Before you train ...Before starting a training audit, Colvin suggests reviewing what you've done to prepare for safety and health training. "You should first identify your workplace hazards and write up a hazards analysis, or job safety analysis. This defines how employees will avoid or deal with hazards in your workplace," he says.
These practices - along with any mandatory regulatory training - become your training or learning objectives, which are written into your training plan. Your plan should document the methods used to communicate or teach learning objectives, such as lectures, videos, workshops, hands-on activities, booklets, a combination of approaches, and so on, explains Colvin.
Finally, you need a method for evaluating the effectiveness of your training, such as written tests, skills evaluations, verbal tests, or workshop activity.
In addition to relevant training for employees, OSHA states in its PEP outline that effective and above-average safety programs educate and train supervisors, managers and senior officers about their safety and health roles and responsibilities.
"Ideally, supervisors and managers should be directly involved in employee education and training through their active support and participation in the methods of communication," says Colvin. He adds: "You also have the responsibility to ensure that all employees and contractor's employees are adequately trained to recognize and avoid the hazards of your workplace."
How did you do?In our September, 1996, issue, we ran a chart showing all the elements of OSHA's Program Evaluation Profile: Management Leadership and Employee Participation; Workplace Analysis; Accident and Record Analysis; Hazard Prevention and Control; Emergency Response; and Safety and Health Training. For each category, points are to be assessed: Outstanding (5), Superior (4), Basic (3), Developmental (2), and Absent or Ineffective (1). The overall score for a work site is the average of the six scores for core elements, rounded to the nearest whole number.
"Your final grade or score on the PEP audit is only secondary to the value achieved by going through the PEP audit process," says Colvin. Here's what he sees as the benefits:
- Formally "walking" through the internal audit process with managers and employees;
- Formally reviewing the core elements of a safety and health program;
- Getting managers involved in the audit process;
- Making managers, supervisors, and employees aware of the scope and complexity of a formal safety and health program, and of their roles and responsibilities in your program's success.
Creating a paper trailWhen your audit is completed, share the results with top managers and your legal department. But Colvin emphasizes this key point: "The process of doing an internal audit creates a paper trail of your safety program's weak points. This could be used against your company, and possibly against you, if unsafe conditions are not corrected within a reasonable time and a serious accident occurs."
To avoid this legal paper trail, Colvin suggests that you first have your corporate legal counsel request the audit. The findings then become "privileged information" that can be withheld from investigators. Many times corporate attorneys hire outside auditors to do the evaluation, says Colvin. This can be done by conducting an internal audit yourself, and then having outside legal sources evaluate your results.
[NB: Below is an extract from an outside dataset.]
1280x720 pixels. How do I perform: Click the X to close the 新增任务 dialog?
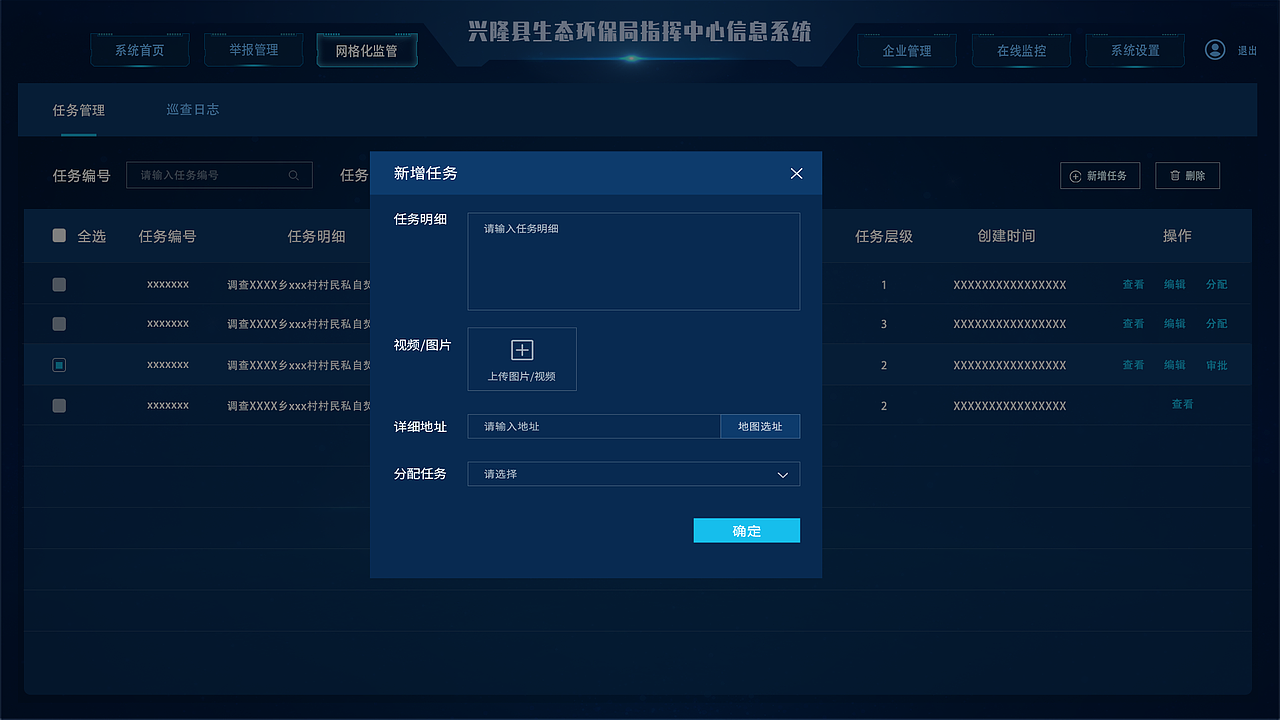point(796,173)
Don't be gun shy, despite the legal concerns. Remember, says Colvin, "the purpose of an audit is to formally identify weaknesses in the management system that create unsafe work practices and unsafe conditions that can injure workers, diminish their health, interrupt production, or damage products and property."
Rate your safety and health trainingSafety and health training should cover the safety and health responsibilities of all personnel who work at the site or affect its operations. It is most effective when incorporated into other training about performance requirements and job practices. It should include all subjects and areas necessary to address the hazards at the site. [Guidelines, (b)(4) and (c)(4)]
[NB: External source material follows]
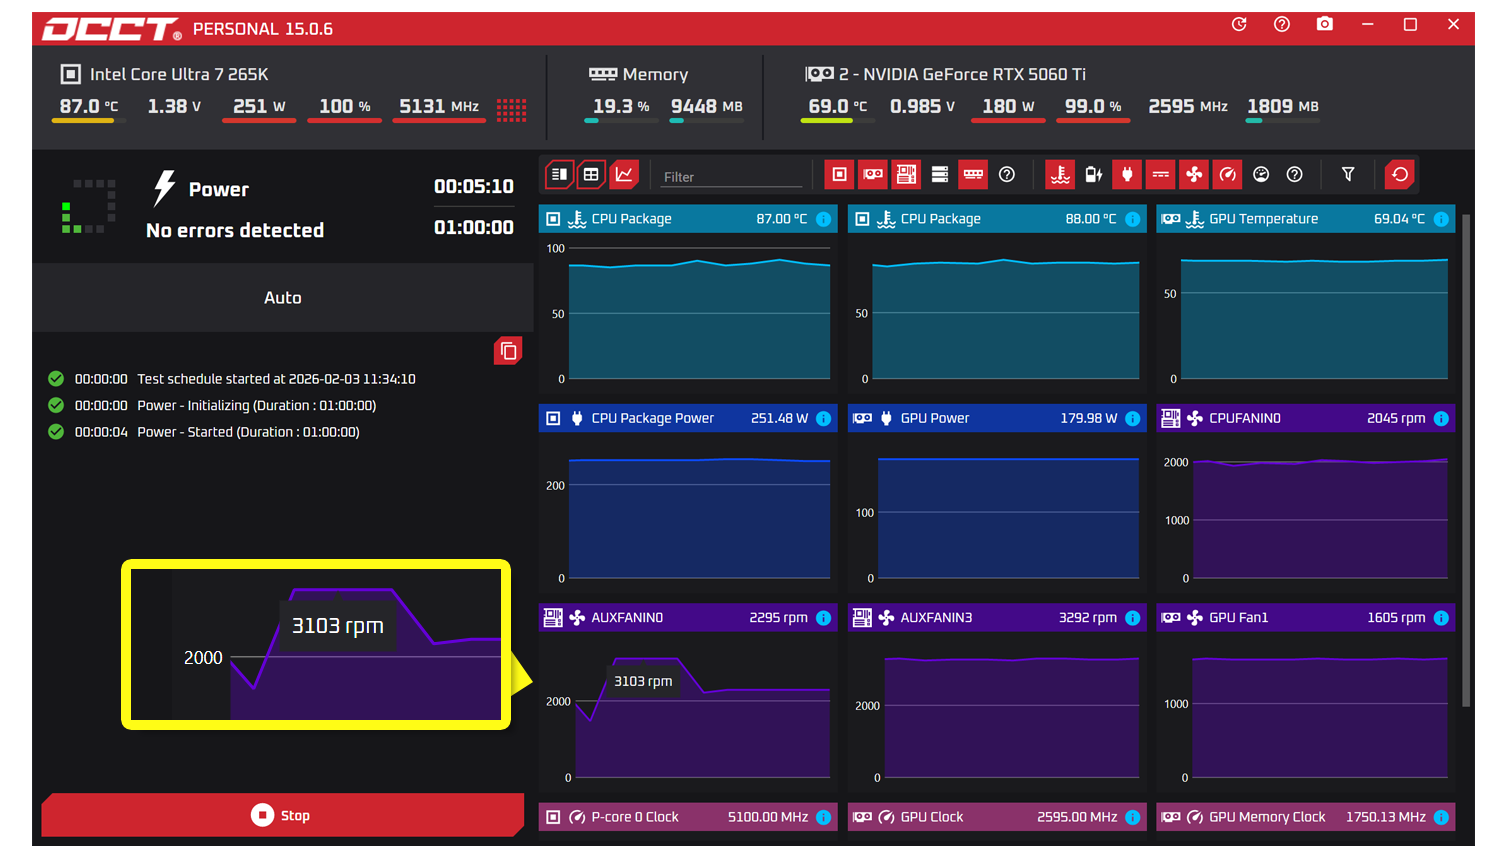
Task: Click the sensor panel vertical scrollbar
Action: [1466, 460]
1. Facility depends on experience and peer training to meet needs. Managers/supervisors demonstrate little or no involvement in safety and health training responsibilities.
2. Some orientation training is given to new hires. Some safety training materials (e.g., pamphlets, posters, videotapes) are available or are used periodically at safety meetings, but there is little or no documentation of training or assessment of worker knowledge in this area. Managers generally demonstrate awareness of safety and health responsibilities, but have limited training themselves or involvement in the site's training program.
3. Training includes OSHA rights and access to information. Training required by applicable standards is provided to all site employees. Supervisors and managers attend training in all subjects provided to employees under their direction. Employees can generally demonstrate the skills/knowledge necessary to perform their jobs safely. Records of training are kept and training is evaluated to ensure that it is effective.
4. Knowledgeable persons conduct safety and health training that is scheduled, assessed, and documented, and addresses all necessary technical topics. Employees are trained to recognize hazards, violations of OSHA standards, and facility practices. Employees are trained to report violations to management. All site employees - including supervisors and managers - can generally demonstrate preparedness for participation in the overall safety and health program. There are easily retrievable scheduling and recordkeeping systems.
5. Knowledgeable persons conduct safety and health training that is scheduled, assessed, and documented. Training covers all necessary topics and situations, and includes all persons working at the site (hourly employees, supervisors, managers, contractors, part-time and temporary employees). Employees participate in creating site-specific training methods and materials. Employees are trained to recognize inadequate responses to reported program violations. Retrievable recordkeeping system provides for appropriate retraining, makeup training, and modifications to training as the result of evaluations.